§ ARTICLE

[Vm-dev] Re: [Pharo-project] Plan/discussion/communication around new object format

Wed May 30 20:53:04 UTC 2012

On Wed, May 30, 2012 at 10:22 PM, Eliot Miranda <eliot.miranda at gmail.com>wrote:

>
>
>
> On Wed, May 30, 2012 at 12:59 PM, Stéphane Ducasse <
> stephane.ducasse at inria.fr> wrote:
>
>> I would like to be sure that we can have
>>        - bit for immutable objects
>>        - bits for experimenting.
>>
>
> There will be quite a few.  And one will be able to steal bits from the
> class field if one needs fewer classes.  I'm not absolutely sure of the
> layout yet.  But for example
>
> 8: slot size (255 => extra header word with large size)
> 3: odd bytes/fixed fields (odd bytes for non-pointer, fixed fields for
> pointer, 7 => # fixed fields is in the class)
> 4 bits: format (pointers, indexable, bytes/shorts/longs/doubles indexable,
> compiled method, ephemerons, weak, etc)
> 1: immutability
> 3: GC 2 mark bits. 1 forwarded bit
> 20: identity hash
>

and we can make it lazy, that is, we compute it not at instantiation time
but rather the first time the primitive is call.

> 20: class index
>

This would probably work for a while. I think that it would be good to let
an "open door" so that in the future we can just add one more word for a
class pointer.

>
> still leaves 5 bits unused.  And stealing 4 bits each from class index
> still leaves 64k classes.  So this format is simple and provides lots of
> unused bits.  The format field is a great idea as it combines a number of
> orthogonal properties in very few bits.  I don't want to include odd bytes
> in format because I think a separate field that holds odd bytes and fixed
> fields is better use of space.  But we can gather statistics before
> deciding.
>
>
>> Stef
>>
>> On May 30, 2012, at 8:48 AM, Stéphane Ducasse wrote:
>>
>> > Hi guys
>> >
>> > Here is an important topic I would like to see discussed so that we see
>> how we can improve and join forces.
>> > May a mail discussion then a wiki for the summary would be good.
>> >
>> >
>> > stef
>> >
>> >
>> >
>> > Begin forwarded message:
>> >
>> >> From: Eliot Miranda <eliot.miranda at gmail.com>
>> >> Subject: Re: Plan/discussion/communication around new object format
>> >> Date: May 27, 2012 10:49:54 PM GMT+02:00
>> >> To: Stéphane Ducasse <stephane.ducasse at inria.fr>
>> >>
>> >>
>> >>
>> >> On Sat, May 26, 2012 at 1:46 AM, Stéphane Ducasse <
>> stephane.ducasse at inria.fr> wrote:
>> >> Hi eliot
>> >>
>> >> do you have a description of the new object format you want to
>> introduce?
>> >>
>> >> The design is in the class comment of CogMemoryManager in the Cog
>> VMMaker packages.

§ STATED EXERCISE
Copy the object-format thread between "and we can make" and "class pointer.", inclusive, renaming "instantiation" to "creation" throughout.

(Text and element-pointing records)
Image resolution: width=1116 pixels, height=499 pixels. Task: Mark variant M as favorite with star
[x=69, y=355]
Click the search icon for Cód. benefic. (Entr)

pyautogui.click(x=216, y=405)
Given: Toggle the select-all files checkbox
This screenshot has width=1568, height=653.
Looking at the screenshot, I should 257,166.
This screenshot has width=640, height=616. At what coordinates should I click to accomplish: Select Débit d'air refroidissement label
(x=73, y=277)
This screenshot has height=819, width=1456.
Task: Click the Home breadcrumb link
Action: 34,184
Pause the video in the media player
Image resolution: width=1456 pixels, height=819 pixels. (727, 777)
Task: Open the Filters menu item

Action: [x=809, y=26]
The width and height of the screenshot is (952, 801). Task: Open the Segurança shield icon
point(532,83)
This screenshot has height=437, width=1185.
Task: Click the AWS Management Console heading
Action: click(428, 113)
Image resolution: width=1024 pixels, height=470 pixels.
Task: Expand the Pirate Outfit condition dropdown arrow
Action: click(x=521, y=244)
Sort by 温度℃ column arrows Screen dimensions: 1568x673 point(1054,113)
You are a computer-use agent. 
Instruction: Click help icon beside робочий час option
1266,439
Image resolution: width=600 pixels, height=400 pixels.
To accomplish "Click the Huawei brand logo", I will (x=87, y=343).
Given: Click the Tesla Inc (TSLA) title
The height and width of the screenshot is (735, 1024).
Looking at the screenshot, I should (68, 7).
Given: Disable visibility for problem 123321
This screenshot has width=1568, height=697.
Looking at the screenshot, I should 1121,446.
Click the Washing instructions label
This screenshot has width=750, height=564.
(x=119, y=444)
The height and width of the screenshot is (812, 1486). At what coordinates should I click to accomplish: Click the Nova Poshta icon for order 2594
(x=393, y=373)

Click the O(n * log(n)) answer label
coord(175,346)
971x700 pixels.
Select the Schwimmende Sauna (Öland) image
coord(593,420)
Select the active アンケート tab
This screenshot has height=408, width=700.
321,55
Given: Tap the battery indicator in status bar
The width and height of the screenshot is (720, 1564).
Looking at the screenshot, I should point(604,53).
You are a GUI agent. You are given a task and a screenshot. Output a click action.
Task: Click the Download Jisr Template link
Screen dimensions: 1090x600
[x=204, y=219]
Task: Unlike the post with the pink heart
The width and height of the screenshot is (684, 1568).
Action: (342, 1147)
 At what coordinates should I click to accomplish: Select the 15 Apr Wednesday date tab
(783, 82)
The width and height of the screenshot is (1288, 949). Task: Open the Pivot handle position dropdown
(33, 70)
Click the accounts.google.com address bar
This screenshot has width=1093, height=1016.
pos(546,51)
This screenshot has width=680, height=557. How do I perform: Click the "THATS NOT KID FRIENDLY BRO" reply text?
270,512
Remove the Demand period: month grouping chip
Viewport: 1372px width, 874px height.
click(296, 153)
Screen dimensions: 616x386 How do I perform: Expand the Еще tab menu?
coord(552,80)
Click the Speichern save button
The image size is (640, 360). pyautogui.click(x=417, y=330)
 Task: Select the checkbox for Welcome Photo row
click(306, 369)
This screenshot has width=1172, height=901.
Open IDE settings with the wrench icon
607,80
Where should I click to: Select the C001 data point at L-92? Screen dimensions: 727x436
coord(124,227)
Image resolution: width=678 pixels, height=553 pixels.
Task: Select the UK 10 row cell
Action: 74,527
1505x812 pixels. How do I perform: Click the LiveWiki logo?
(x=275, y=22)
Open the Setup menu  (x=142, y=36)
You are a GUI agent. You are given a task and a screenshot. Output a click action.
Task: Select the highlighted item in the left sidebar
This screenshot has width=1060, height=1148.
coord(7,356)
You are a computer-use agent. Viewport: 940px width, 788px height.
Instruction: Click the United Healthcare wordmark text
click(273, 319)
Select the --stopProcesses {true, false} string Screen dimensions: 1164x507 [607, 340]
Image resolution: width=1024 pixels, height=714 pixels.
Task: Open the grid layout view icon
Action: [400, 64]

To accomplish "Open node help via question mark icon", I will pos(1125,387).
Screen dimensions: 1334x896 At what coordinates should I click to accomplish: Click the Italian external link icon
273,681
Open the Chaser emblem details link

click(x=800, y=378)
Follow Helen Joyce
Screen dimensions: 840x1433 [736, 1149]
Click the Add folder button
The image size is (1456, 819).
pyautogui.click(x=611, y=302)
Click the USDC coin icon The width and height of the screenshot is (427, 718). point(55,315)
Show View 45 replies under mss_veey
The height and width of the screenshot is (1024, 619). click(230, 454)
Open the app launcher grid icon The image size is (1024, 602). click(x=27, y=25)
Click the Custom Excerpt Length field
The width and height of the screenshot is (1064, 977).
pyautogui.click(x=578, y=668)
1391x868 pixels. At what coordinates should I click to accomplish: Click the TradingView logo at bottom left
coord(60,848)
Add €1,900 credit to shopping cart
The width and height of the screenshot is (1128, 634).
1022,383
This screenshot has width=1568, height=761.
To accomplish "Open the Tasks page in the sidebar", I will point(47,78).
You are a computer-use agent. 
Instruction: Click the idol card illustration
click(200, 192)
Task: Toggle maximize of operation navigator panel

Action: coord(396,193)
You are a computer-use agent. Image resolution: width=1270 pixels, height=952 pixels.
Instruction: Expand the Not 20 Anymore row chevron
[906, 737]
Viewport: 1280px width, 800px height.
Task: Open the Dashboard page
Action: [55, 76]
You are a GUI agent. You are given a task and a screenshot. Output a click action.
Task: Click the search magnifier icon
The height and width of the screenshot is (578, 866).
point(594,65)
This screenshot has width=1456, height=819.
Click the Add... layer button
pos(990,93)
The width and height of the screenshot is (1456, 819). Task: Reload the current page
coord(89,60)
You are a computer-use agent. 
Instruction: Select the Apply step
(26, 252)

§ CORRECT RESULT
and we can make it lazy, that is, we compute it not at creation time
but rather the first time the primitive is call.

> 20: class index
>

This would probably work for a while. I think that it would be good to let
an "open door" so that in the future we can just add one more word for a
class pointer.